Цирк ведь всегда встречали радостно, но видели в нем средство развлечься - и только. А в этих встречах мы чувствовали нечто большее: нашу необходимость людям. Мы и зрители были товарршдами, соратниками. Нас не только любили за наше искусство - нас уважали. Это были совершенно невиданные отношения для старых артистов цирка. Были в старом цирке артисты, которые добивались уважения общества, такие, как братья Дуровы, например, но сколько сил они к этому прикладывали, в каком напряжении приходилось быть постоянно, чтобы отбить язвительную атаку, выпад. Это было уважение, добытое в бою. Уважение, которым пользовались мы, было естественной данью общества, уважающего любой труд.
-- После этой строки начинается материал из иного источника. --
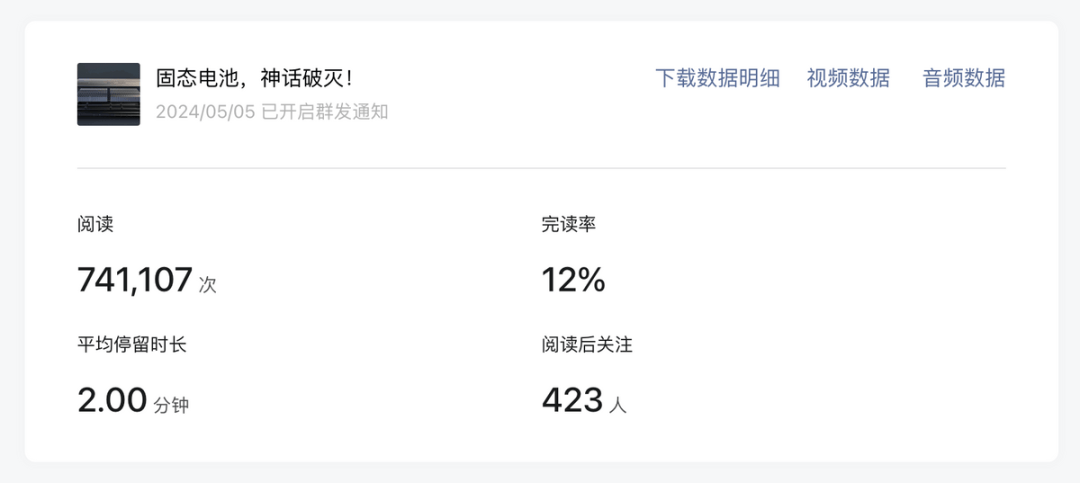This screenshot has height=483, width=1080.
Task: Click the 2.00 average duration value
Action: [112, 400]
С другой стороны, и сам цирк, его администрация заботились об артистах, до которых старому хозяину не было никакого дела. Разве могло хозяину прийти в голову водить артистов на экскурсии, лекции, в театры, проводить политинформацию, устраивать обсуждение книг и кинофильмов,- одним словом, обогащать их духовный мир, расширять кругозор? Под воздействием этих новшеств изменялся и обновлялся репертуар, росло мастерство.
Могло ли быть иначе, если, допустим, в Магнитогорске к нашему приезду рабочие сами построили цирк. А потом мы вместе с ними украшали его знаменами, транспарантами, портретами передовых людей, диаграммами перевыполнения плана, лозунгами. Весело, с шутками все развешивали, приколачивали и приклеивали. И я вспоминал при этом, как ходил расклеивать объявления Дэ-Урино, как мы развертывали перед хозяином самодельные афиши. После таких приготовлений сама торжественная часть с чествованием ударников и само цирковое представление невольно превращались во всеобщий праздник. И не нужно было никаких особых стараний, чтобы между амфитеатром и манежем возник контакт, да что контакт - единство, взаимопонимание, живая реакция на любое слово.
Тем более что слова наши были тесно связаны с жизнью рабочих, ибо и тут я использовал старый и хорошо испытанный прием: днем собрать материал, а вечером, наполнив его цирковыми шутками, вынести зрителям. Номер "Красная и черная доска" служил нам отличным каркасом - содержание его могло меняться ежедневно. Нравился зрителям также и наш новый номер "Беломорский канал".
Вообще надо сказать, что никогда до этого я не менял и не искал свой репертуар так осмысленно и целеустремленно. Я искал теперь не просто интересные и эффектные произведения, а отчетливо представлял себе, что именно мне нужно: какой куплет, какая острота, какая шутка. Я испытывал настоящую радость творчества, Борисовская тоже. И все это было благодаря зрителям и всей атмосфере наших представлений. Такой аудитории и такой бурной реакции Борисовская в театре не знала в силу самой специфики и разницы этих видов искусства.
Мы включили в свой репертуар немало новых номеров, посвященных строительству, пятилетке, коллективизации, и главной мыслью каждого куплета, частушки, сценки, скетча была перековка человека. Это была одна из главных тем того времени, можно даже сказать - символ времени: переделать мир, переделать себя.